*Essai-Frans Kato; “Pendidikan Demokratisasi dan Bumbu Masak”

Praktek demokrasi di negara maju, boleh jadi sangat mengagumkan, warga negaranya laksanakan Pemilihan umum (Pemilu) sudah bisa dikatakan tertib, sehingga pemilu yang jujur dan adil (Jurdil), dapat terwujud dengan baik.

Demokrasi, erat kaitanya dengan pendidikan-masyarakatnya, boleh jadi dengan pendidikan yang tinggi, tidak akan mudah dibodohi oleh politisi ” busuk.”

Pun-termasuk dengan penghasilan warga, tidak tergoda dengan pemberian “politisi busuk”. Walaupun ada, bisa jadi tidak berpengaruh dalam proses demokrasi, begitu kah?

Sebagai warga negara yang sudah maju, pemilu dari kandidat dipastikan punya gagasan atau ide kedepan baik untuk kemaslahatan warga maupun negara atau daerahnya.

“Ide itu tentu mahal, tentu tidak melanggar etika dan konstitusi.”

Oleh karena itu , sumber daya manusia (SDM), bagi suatu negara maju, bukan lagi menjadi perhatian serius, karena sumber daya yang ada, analisa gagasan dapat dipertanggungjawabkan secara rasional termasuk masyarakatnya.

SDM yang baik, sangat dibutuhkan di negara demokrasi karena merekalah yang nanti yang mampu menilai hal – hal yang benar dan seterusnya.

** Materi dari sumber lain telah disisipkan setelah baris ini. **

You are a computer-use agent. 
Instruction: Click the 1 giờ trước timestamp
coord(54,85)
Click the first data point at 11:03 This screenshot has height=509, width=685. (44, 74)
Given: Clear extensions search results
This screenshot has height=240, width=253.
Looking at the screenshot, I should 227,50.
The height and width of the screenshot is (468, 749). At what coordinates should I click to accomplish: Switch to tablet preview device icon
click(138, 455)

Perbedaan sikap dan pendapat menjadi nuansa demokrasi yang tetap terpelihara. Dimana pemimpin yang terpilih tiada lagi “ada campur tangan persoalan hukum dalam hasil pemilu.

Itulah praktek demokrasi yang diinginkan oleh negara – negara maju.

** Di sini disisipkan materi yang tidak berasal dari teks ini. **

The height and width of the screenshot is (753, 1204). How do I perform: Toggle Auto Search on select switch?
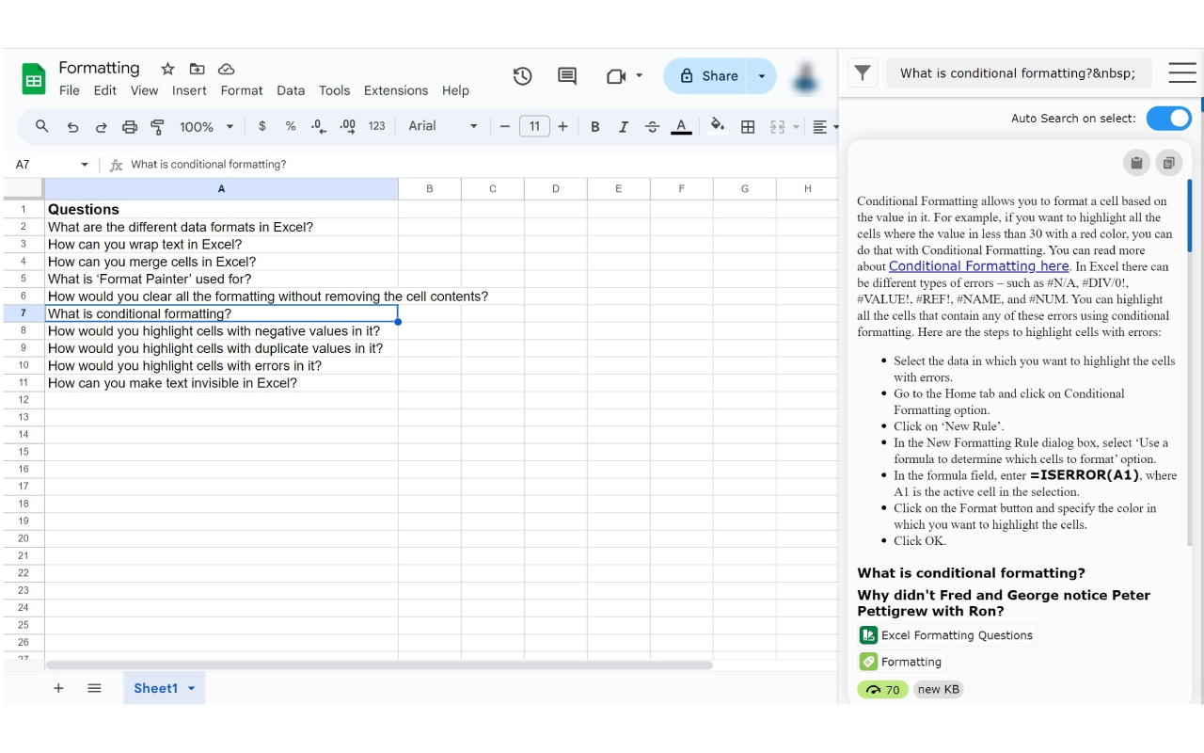[x=1168, y=118]

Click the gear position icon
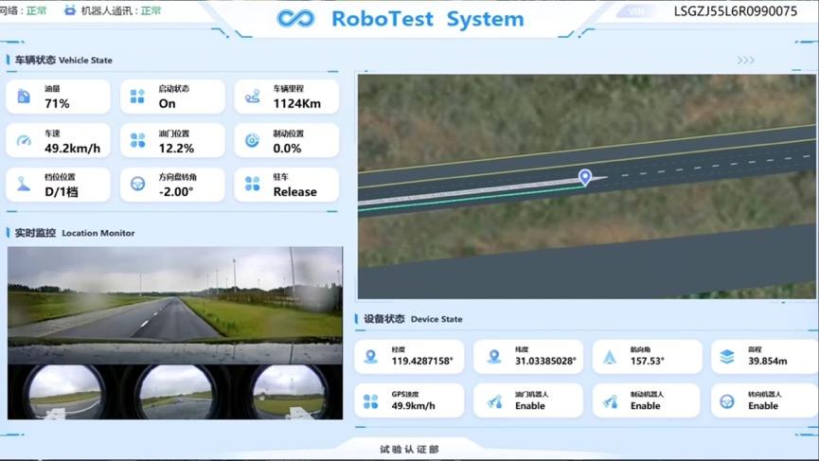point(24,185)
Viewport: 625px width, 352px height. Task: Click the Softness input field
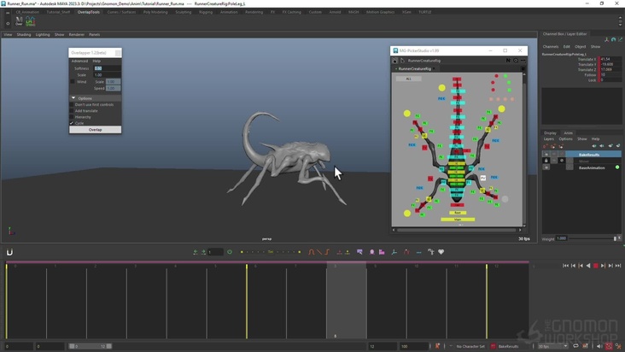(x=107, y=68)
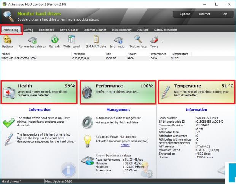Viewport: 236px width, 184px height.
Task: Open the Help button
Action: pyautogui.click(x=224, y=14)
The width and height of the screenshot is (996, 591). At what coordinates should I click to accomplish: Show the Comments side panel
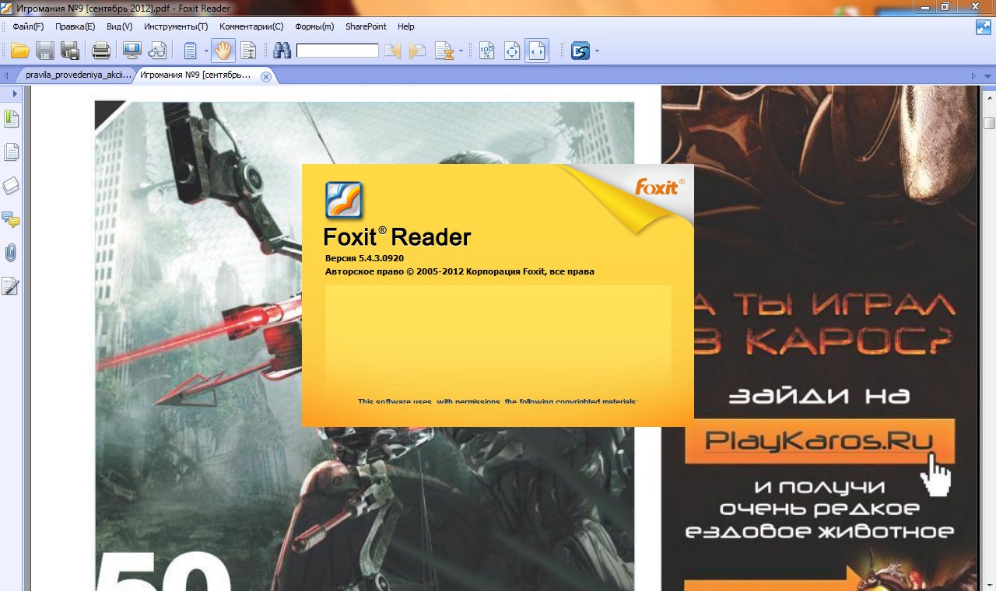[x=11, y=219]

Demokrasi di Indonesia boleh dikatakan telah maju, namun data yang ada kadang miris bila melihatnya.

Ambigu setiap warga yang memiliki ” hak politik ” berpeluang jadi pemimpin , sesuai undang – undang yang berlaku. Menggunakan istilah “Pesta Demokrasi”, kadang disalah artikan, benarkah?.

Sebagai contoh Setiap kandidat ‘pameo’ dikalangan rakyat, kandidat pasti punya modal besar yang tidak sedikit untuk memenangkan Pemilu.

Sosialisasi pemenangan bukan lagi tujuan dari visi dan misi alias ide mahal itu, tetapi untuk memenuhi kebutuhan ‘perut’ tetapi kepentingan pribadi dan golongannya. Begitukah?.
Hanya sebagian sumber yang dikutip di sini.